When a child is found to be abused or neglected and are removed from the offending parent, courts would prefer to place a child with a caregiver the child knows. This could be the other parent, a grandparent or other relative, or even a family friend who is willing to provide the child a safe and stable home. If a child cannot be reunited with their parent, usually the best option for that child would be to remain with this caregiver. However the adults who are providing these children the security of a home and care often have no legal right to have custody of the child. So the children, and these caregivers, remain under the jurisdiction of the court until someone can help these caregivers to obtain the legal orders they need. While specific stories of the clinic’s clients cannot be shared due to confidentiality, there are some stories that are common.

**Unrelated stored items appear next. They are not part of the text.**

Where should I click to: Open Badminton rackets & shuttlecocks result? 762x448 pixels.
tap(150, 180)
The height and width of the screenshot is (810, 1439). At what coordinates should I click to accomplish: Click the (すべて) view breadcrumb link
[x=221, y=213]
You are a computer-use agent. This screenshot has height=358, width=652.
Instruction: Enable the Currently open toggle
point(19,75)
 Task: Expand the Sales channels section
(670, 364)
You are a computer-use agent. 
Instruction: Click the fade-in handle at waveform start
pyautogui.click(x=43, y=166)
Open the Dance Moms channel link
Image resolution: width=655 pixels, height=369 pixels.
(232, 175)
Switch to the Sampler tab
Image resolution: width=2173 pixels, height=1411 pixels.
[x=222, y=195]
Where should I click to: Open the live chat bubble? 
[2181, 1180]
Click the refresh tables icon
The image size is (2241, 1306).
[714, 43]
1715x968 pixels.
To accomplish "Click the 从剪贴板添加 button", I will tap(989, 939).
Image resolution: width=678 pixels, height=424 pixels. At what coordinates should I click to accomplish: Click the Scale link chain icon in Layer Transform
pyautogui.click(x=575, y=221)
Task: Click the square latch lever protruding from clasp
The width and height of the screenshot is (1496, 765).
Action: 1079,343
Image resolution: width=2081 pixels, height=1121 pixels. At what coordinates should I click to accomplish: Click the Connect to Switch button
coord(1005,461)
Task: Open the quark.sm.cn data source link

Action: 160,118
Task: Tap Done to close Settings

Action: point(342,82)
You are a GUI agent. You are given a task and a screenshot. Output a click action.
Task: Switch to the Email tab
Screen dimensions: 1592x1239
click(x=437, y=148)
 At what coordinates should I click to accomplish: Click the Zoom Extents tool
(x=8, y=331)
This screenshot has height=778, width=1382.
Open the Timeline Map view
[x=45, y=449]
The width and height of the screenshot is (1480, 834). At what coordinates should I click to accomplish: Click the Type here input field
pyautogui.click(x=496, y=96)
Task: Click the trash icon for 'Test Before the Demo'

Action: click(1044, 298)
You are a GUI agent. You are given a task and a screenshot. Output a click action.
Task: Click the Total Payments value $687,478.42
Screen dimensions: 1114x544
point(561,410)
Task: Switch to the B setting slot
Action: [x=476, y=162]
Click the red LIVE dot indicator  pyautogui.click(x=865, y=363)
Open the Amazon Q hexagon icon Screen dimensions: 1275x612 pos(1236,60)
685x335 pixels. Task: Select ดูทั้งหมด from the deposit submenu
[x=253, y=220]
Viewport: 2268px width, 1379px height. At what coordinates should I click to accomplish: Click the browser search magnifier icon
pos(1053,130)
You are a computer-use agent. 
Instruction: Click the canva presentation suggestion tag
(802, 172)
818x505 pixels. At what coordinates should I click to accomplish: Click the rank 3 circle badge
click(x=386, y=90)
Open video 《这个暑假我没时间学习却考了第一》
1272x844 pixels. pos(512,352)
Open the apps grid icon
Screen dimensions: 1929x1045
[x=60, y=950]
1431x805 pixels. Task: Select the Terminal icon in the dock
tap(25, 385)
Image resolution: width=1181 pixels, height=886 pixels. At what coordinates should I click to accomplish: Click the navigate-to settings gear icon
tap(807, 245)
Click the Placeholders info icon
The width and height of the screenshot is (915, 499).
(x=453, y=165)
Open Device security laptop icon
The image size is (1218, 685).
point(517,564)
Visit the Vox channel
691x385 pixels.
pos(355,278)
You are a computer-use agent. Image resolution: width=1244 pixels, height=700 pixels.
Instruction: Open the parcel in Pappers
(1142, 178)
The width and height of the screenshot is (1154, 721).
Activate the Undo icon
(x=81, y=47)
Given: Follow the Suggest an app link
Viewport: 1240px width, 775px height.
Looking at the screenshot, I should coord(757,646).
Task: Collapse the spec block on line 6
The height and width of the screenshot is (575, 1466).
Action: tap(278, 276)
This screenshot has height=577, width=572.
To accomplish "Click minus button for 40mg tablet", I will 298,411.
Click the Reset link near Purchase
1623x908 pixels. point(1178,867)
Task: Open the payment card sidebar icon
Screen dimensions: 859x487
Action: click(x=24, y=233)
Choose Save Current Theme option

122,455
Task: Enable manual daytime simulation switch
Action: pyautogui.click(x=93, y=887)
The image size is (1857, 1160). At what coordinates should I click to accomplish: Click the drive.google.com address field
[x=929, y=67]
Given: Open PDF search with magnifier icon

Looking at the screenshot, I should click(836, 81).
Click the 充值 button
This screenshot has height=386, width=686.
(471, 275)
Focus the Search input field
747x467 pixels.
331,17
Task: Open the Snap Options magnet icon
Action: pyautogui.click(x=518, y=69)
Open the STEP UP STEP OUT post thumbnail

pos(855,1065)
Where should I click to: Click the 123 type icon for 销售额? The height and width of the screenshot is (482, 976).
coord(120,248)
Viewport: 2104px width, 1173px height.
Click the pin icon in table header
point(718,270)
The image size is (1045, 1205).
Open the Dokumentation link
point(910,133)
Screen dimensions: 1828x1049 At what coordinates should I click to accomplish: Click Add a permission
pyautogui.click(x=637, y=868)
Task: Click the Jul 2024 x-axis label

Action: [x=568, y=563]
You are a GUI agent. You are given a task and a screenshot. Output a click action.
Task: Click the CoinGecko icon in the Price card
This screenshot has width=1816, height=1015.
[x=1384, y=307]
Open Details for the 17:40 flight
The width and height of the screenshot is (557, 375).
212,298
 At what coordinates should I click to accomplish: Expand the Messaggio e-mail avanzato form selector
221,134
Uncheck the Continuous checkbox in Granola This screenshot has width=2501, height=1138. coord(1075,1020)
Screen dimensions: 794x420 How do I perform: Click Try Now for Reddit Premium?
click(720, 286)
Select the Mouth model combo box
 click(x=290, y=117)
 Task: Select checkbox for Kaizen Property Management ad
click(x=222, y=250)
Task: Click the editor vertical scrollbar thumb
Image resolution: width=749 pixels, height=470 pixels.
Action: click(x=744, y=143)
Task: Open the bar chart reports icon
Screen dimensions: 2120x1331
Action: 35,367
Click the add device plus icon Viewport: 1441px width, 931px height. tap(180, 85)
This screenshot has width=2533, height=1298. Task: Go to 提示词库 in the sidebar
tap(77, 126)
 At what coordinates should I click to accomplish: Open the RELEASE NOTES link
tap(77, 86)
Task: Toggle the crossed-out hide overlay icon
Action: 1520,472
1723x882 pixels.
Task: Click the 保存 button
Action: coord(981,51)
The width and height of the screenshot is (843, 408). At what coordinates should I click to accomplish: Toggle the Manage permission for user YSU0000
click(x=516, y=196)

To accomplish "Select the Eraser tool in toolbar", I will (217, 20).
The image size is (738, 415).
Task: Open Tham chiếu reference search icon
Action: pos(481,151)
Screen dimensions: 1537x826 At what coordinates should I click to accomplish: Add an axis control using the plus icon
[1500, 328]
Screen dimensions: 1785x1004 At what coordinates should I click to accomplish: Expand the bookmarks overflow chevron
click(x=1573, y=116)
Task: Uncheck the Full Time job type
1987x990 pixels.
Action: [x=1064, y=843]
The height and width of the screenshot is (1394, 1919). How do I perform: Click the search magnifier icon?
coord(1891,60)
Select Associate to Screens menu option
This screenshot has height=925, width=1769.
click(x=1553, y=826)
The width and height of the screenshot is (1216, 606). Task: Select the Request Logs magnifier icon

The most common caregiver that the clinic assists is actually a child’s father. For example, because of a mother’s illness, addiction, or other unresolved problems, a court may determine that reuniting the child with the mother is not in the child’s best interests. Dad, however, may be ready, willing, and able to care for the child, but may not have custody — either because he has never had a paternity determination or because, in a prior custody action, mother was given custody. Students in the clinic work with Dad to establish paternity and obtain legal custody.
Grandparents are often the family members who step in to care for a child when the parents are unfit, unwilling, or unable to do so. In fact, nearly 20,000 children in Missouri are living with a grandparent with no parents present in the home. Without a legal guardianship to transfer authority to these grandparents, they cannot enroll their grandchildren in school, consent to their medical care, or otherwise exercise the authority they need to properly care for their grandchildren. About one quarter of the clinic’s cases involve establishing guardianship for grandparents or other relatives.
Cases come to the clinic from the family court, hospitals, non-profit agencies, and sometimes from alumni of the program who know the help the clinic can provide. Family law issues are the largest unmet legal need in Missouri and the UMKC Child & Family Services Clinic helps to fill that gap.